**Exercise:**
Search the data below for the word "using" and report how many lines contain it. Nothing but the number is needed.

**Stored data entries:**

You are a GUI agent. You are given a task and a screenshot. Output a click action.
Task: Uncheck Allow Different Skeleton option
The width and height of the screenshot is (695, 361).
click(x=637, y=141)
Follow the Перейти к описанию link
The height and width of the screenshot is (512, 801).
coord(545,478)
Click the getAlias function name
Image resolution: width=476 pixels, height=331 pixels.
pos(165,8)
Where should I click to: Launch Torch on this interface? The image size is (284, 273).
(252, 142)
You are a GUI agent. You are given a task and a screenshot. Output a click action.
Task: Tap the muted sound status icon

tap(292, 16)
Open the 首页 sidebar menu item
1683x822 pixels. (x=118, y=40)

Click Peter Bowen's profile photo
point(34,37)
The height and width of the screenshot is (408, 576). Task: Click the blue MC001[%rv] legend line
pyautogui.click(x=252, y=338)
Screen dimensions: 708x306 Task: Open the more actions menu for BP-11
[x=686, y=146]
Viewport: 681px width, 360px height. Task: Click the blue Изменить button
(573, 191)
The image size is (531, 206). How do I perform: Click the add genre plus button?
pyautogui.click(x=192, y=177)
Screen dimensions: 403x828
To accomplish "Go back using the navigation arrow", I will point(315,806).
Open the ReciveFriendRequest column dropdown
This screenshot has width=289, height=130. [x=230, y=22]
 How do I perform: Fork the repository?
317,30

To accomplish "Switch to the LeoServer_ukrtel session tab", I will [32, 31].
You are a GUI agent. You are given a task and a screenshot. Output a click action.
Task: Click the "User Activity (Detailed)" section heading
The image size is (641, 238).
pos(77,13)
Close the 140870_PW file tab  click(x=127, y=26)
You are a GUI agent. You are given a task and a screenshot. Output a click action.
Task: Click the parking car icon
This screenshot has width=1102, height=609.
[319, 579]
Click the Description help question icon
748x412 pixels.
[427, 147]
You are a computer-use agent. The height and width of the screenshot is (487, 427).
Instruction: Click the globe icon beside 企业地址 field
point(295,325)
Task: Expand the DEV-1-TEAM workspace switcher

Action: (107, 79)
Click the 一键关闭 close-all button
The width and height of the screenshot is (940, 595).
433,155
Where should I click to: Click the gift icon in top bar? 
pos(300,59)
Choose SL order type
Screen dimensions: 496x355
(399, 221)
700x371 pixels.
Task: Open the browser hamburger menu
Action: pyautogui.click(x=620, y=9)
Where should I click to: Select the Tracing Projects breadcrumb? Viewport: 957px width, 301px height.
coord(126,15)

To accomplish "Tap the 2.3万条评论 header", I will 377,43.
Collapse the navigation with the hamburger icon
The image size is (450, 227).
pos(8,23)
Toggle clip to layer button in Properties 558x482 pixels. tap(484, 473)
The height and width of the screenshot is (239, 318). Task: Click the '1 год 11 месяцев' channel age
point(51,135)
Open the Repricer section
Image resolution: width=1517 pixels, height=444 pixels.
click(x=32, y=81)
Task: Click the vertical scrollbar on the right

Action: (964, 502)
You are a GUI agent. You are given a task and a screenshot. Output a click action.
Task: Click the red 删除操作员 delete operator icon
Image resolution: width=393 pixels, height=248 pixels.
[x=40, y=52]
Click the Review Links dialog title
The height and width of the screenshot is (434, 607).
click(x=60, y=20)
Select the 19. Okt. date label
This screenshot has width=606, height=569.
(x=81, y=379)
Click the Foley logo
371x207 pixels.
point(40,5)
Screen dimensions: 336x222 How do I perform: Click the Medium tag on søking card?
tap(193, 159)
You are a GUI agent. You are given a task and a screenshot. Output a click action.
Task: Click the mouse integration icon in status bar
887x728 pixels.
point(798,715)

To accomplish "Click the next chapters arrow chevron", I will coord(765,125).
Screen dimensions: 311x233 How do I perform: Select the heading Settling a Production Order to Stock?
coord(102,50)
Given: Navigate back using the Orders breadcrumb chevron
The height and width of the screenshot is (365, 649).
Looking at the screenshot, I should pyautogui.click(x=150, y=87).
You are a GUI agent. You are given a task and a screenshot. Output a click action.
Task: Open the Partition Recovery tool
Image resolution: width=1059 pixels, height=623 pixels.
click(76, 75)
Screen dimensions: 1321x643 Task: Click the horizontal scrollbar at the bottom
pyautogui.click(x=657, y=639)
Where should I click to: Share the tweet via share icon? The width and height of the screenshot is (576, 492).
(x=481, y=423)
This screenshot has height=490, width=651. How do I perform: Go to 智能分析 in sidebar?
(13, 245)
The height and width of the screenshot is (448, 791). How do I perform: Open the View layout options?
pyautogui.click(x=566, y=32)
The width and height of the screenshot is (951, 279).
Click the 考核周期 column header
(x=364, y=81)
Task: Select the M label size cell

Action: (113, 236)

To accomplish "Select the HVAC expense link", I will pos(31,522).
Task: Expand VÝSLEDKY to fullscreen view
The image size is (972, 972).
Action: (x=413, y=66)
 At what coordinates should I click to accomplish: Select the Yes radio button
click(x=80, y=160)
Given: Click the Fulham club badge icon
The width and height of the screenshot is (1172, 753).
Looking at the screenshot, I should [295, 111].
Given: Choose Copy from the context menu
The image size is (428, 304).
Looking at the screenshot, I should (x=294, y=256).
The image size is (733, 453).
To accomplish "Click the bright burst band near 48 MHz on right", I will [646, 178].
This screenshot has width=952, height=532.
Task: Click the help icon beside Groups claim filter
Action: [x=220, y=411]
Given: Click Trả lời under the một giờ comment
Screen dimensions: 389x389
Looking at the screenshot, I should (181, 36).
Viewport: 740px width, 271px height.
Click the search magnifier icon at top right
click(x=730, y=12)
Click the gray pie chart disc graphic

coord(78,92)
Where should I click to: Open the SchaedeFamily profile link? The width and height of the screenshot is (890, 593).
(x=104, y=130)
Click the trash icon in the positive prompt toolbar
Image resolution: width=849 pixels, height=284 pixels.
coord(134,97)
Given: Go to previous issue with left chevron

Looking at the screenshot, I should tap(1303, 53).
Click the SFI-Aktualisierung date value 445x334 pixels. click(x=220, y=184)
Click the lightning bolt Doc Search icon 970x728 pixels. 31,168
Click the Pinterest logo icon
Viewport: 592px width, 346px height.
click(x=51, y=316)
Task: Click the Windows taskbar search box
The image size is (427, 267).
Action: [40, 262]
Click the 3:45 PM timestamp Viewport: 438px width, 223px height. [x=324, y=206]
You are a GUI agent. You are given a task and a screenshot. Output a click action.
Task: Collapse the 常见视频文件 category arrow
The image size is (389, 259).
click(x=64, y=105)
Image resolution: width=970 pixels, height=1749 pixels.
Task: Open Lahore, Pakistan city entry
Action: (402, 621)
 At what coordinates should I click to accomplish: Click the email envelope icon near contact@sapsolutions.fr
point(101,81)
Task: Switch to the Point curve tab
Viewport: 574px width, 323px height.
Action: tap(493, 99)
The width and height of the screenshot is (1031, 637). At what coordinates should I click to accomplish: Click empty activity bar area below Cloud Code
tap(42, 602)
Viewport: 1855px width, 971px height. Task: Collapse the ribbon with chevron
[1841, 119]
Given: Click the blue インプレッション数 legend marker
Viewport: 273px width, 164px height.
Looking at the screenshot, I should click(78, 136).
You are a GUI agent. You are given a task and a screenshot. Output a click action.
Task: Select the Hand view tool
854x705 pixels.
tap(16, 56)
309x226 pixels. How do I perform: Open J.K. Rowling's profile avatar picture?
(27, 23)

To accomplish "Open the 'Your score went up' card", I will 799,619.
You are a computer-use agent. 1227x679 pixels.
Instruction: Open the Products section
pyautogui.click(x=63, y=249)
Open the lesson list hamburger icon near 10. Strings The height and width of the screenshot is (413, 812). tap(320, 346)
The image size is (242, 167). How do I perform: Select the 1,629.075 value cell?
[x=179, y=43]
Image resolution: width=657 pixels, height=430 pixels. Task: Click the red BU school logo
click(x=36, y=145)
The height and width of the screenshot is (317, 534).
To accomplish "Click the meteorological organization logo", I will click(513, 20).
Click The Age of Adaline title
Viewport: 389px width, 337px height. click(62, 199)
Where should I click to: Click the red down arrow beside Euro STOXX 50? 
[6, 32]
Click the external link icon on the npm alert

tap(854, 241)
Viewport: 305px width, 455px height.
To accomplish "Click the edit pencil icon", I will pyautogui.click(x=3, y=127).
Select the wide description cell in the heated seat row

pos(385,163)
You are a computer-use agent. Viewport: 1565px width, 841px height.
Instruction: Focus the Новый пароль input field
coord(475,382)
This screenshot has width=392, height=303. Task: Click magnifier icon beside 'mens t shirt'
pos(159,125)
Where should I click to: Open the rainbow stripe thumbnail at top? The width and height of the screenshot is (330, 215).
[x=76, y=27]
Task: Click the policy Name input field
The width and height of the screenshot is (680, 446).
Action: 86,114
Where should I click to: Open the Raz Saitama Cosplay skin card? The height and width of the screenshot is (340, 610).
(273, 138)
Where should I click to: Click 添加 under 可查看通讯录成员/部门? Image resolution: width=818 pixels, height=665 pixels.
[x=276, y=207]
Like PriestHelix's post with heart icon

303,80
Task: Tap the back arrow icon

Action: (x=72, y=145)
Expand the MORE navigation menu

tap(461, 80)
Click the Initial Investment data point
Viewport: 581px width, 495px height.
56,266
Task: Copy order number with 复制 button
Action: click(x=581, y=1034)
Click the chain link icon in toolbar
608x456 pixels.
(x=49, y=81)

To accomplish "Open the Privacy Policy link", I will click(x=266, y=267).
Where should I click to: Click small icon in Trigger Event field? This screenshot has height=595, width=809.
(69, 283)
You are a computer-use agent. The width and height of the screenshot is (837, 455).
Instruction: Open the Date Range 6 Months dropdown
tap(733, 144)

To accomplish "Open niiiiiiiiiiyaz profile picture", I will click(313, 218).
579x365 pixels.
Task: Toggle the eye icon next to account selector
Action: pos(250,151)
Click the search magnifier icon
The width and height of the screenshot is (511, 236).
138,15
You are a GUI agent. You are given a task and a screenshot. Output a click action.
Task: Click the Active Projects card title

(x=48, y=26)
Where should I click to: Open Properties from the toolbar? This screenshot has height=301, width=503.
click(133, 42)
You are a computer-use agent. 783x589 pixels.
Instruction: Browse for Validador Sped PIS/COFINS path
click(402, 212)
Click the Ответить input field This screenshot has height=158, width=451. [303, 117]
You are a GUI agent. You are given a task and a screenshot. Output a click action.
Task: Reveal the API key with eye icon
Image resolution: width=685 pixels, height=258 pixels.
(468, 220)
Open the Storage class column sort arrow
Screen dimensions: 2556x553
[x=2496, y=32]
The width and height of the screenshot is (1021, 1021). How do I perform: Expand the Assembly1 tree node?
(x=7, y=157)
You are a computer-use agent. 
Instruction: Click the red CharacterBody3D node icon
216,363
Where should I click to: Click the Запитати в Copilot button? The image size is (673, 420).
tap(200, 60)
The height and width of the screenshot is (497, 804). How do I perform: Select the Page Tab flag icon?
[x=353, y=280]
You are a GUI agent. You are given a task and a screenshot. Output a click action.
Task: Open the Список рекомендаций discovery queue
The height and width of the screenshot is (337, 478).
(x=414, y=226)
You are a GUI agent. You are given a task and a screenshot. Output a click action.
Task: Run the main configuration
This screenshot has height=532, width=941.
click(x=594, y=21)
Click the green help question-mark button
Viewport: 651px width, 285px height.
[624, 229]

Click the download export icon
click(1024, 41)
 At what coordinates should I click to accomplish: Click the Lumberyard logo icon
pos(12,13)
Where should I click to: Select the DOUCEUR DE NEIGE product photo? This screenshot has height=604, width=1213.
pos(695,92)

**Your solution:**
2